Brief - Check each line of the material for the string "agent", and copy the lines that have it.

Records for this exercise -
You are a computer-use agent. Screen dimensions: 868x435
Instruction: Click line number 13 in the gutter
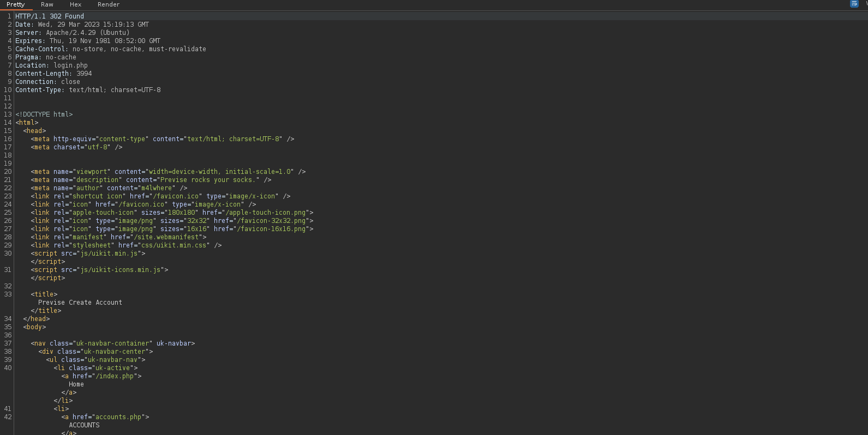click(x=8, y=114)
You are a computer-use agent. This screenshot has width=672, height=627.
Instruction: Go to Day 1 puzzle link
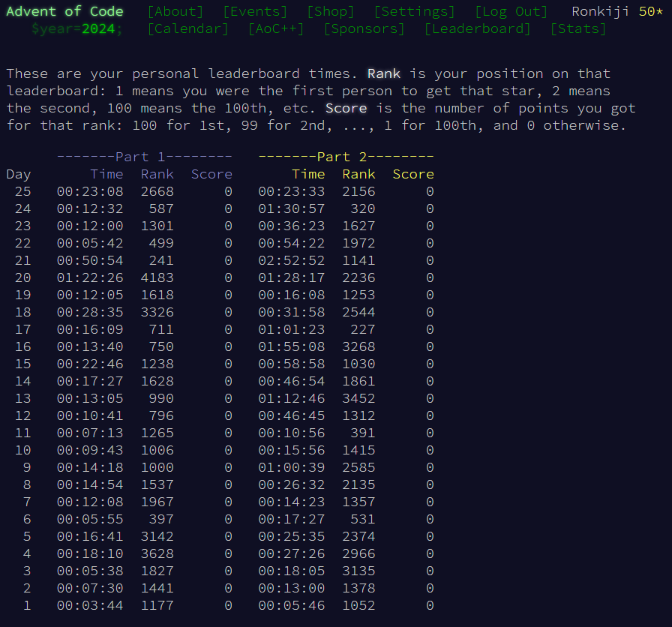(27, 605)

...

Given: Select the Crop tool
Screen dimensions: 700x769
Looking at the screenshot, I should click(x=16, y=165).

Response box -
You are a computer-use agent. Screen dimensions: 868x435
You are a computer-use agent. This screenshot has width=672, height=627.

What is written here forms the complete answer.